Итак, нравственный закон есть закон воли, он не имеет природного, материального содержания и определяет (должен определять) волю безотносительно к какому-либо ожидаемому от него результату. В поисках закона воли, обладающего абсолютной необходимостью, Кант доходит до идеи закона до той последней черты, когда «не остается ничего, кроме общей законосообразности поступков вообще, которая и должна служить воле принципом» (238). Иметь добрую волю значит иметь такие субъективные приципы воления (максимы), которые включают в себя желание быть возведенными во всеобщий закон.
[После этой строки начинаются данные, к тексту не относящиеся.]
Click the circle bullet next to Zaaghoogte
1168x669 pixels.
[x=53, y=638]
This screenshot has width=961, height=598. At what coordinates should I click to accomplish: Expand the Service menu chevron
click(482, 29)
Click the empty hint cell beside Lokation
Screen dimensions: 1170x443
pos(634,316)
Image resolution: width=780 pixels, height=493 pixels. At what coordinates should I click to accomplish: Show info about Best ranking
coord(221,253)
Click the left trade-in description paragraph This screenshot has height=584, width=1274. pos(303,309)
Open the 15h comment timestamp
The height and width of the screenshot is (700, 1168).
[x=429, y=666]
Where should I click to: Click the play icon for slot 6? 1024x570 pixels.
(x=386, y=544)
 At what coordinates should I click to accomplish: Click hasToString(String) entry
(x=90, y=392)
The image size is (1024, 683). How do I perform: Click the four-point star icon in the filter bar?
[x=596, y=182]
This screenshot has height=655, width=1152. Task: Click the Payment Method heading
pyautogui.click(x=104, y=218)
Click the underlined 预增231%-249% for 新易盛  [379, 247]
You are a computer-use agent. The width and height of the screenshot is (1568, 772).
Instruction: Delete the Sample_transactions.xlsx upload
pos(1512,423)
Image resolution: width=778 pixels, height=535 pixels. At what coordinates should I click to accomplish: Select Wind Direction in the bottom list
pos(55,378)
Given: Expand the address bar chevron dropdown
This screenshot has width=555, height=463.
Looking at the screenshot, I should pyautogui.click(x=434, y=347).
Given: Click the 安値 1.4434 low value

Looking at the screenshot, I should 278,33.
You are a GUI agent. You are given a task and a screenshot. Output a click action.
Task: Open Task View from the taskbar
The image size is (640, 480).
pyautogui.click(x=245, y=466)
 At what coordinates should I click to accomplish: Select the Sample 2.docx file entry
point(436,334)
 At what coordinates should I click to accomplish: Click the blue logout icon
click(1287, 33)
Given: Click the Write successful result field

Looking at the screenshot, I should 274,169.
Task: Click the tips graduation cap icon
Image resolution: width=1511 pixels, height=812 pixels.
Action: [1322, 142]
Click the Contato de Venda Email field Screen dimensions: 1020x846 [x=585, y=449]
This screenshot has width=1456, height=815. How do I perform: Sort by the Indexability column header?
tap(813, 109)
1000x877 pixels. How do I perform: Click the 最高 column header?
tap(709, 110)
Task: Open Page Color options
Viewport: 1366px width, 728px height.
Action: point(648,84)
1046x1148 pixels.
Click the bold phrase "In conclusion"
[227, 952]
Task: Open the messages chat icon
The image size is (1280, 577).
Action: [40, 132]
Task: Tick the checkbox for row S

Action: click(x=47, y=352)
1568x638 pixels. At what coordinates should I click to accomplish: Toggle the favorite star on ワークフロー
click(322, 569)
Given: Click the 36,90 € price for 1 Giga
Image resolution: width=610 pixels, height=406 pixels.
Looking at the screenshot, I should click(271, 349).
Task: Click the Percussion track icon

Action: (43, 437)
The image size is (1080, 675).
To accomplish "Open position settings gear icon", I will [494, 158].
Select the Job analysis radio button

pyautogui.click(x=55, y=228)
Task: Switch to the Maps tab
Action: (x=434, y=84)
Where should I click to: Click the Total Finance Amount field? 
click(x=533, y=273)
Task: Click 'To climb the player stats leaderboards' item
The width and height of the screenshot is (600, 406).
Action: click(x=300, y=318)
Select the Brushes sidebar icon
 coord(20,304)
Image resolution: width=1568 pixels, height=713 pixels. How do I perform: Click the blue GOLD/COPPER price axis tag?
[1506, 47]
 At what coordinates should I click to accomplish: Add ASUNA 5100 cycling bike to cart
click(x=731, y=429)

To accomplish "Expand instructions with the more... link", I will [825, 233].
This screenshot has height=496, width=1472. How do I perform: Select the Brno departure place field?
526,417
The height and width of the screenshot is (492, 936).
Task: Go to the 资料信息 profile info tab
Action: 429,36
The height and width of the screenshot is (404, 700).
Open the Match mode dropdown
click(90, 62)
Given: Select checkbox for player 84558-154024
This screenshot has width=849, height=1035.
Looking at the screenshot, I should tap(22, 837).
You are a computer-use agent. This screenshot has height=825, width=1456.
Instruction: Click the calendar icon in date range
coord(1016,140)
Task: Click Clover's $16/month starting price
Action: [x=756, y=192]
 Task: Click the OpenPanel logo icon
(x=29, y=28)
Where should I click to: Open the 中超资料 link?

К примеру, человек оказался в затруднительном положении, из которого он может выйти дав обещание без намерения его выполнить. В этой ситуации, как говорит Кант, следует различать два вопроса: является ли такой способ поведения благоразумным и является ли он правоверным. С помощью лживой увертки можно выйти из конкретной затруднительной ситуации, но никогда нельзя точно сказать, какие последствия в будущем могут возникнуть для человека, потерявшего доверие и он, вполне возможно, не досчитается значительно больше того, что временно приобретает. Поэтому благоразумие требует давать честные обещания. Совет благоразумия, хотя он сам по себе верен, построен на боязни дурных последствий и не обладает должной твердостью; ведь человек вполне может придти к выводу, что бояться ему нечего и он вполне может обмануть с большой выгодой для себя. Другое дело, если следовать данной норме как нравственному требованию, рассматривать его в качестве долга. Но как узнать, может ли в данном случае речь идти о долге или нет? Для этого необходимо провести мысленный эксперимент и задаться вопросом: хочу ли я чтобы каждый имел право на ложное обещание в ситуациях, которые он считает для себя затруднительными? Говоря иначе, желаю ли я, согласен ли я, чтобы ложь стала общим для всех законом? При такой постановке выясняется, что тот, кто подвержен искусу ложного обещания и желал бы его дать, тем не менее, сохраняя способность к последовательному мышлению, никак не может желать того, чтобы это стало всеобщим законом, ибо в этом случае никто бы ему не поверил. Более того, ложное обещание как раз предполагает, что оно будет воспринято не как ложное, что оно, следовательно, не должно быть возведено во всеобщее правило. «Стало быть, моя максима, коль скоро она стала бы всеобщим законом, необходимо разрушила бы самое себя» (239). Что и требовалось доказать: нравственный закон найден.